The G20 communique said the group would “use all available policy tools to minimise the economic and social damage from the pandemic, restore global growth, maintain market stability and strengthen resilience.”
The G20 leaders pledged to support the World Health Organisation’s (WHO) efforts against the coronavirus outbreak, including “the protection of front-line health workers, delivery of medical supplies, especially diagnostic tools, treatments, medicines and vaccines.”
WHO Director-General Tedros Adhanom Ghebreyesus, who participated in the videoconference, welcomed G20 leaders' “commitment to do whatever it takes to overcome the pandemic” to protect lives and livelihoods.
“Many of your countries have imposed drastic social and economic restrictions, shutting schools and businesses and asking people to stay at home. These measures will take some of the heat out of the epidemic but they will not extinguish it,” Tedros said.
“COVID-19 is taking so much from us but it is also giving us something: The opportunity to come together as one against a common threat and to build a common future.”

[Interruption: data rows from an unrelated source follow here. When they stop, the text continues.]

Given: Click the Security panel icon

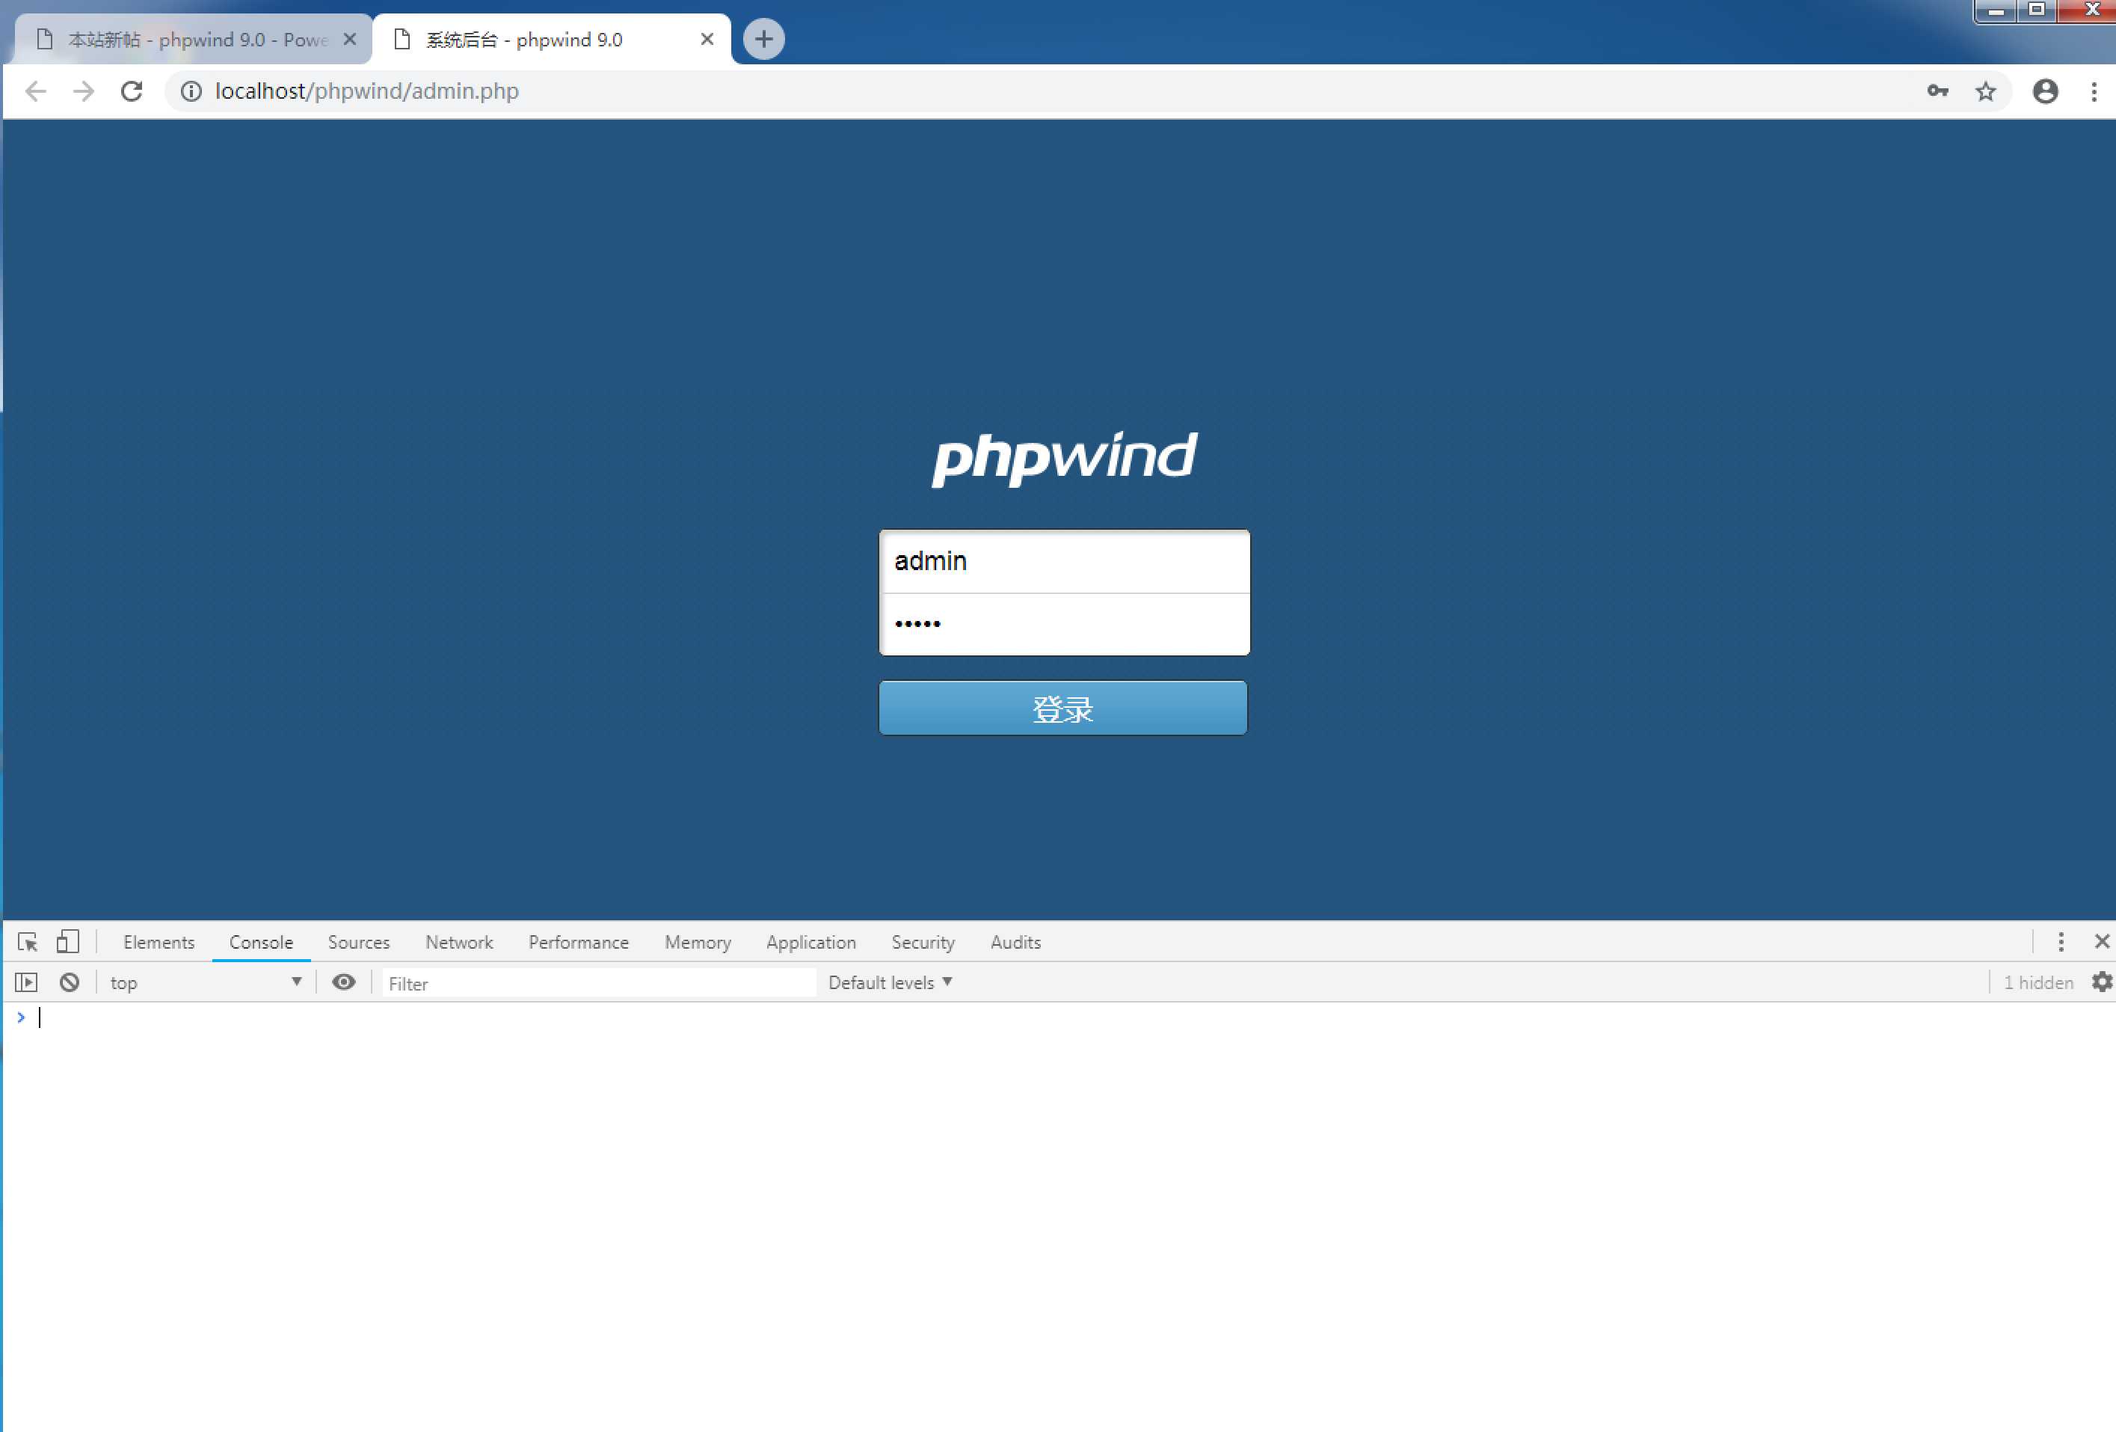Looking at the screenshot, I should (x=920, y=941).
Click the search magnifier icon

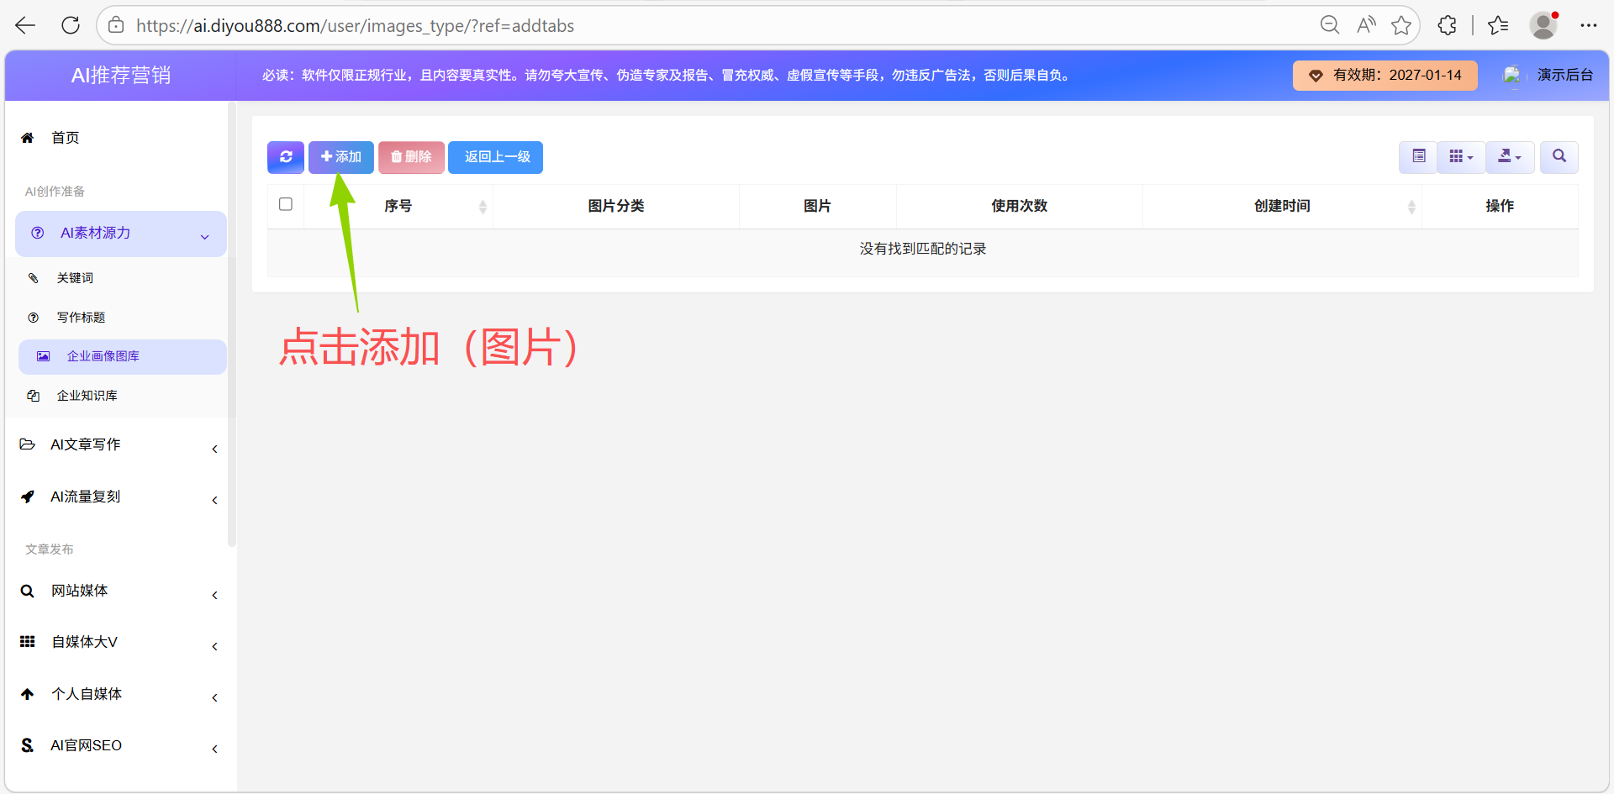point(1559,157)
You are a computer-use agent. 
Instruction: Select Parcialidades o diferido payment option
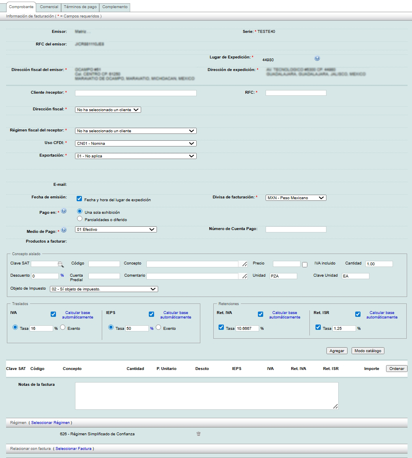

Saudi Foreign Minister Prince Faisal bin Farhan Al Saud echoed King Salman’s sentiment of global unity. “With a message of solidarity announced from Riyadh to the whole world: We must work together to prevail over this pandemic,” Prince Faisal posted on Twitter.
EU President Charles Michel stressed the importance of the summit. “We need a global response to this global crisis. Thank you @KingSalman for organising the #G20VirtualSummit,” he said on Twitter.
Besides the G20 nations, many countries hit hard by the COVID-19 outbreak participated as observers, including the United Arab Emirates, Jordan, Switzerland, Spain and Singapore. The United Nations and other international bodies were also involved.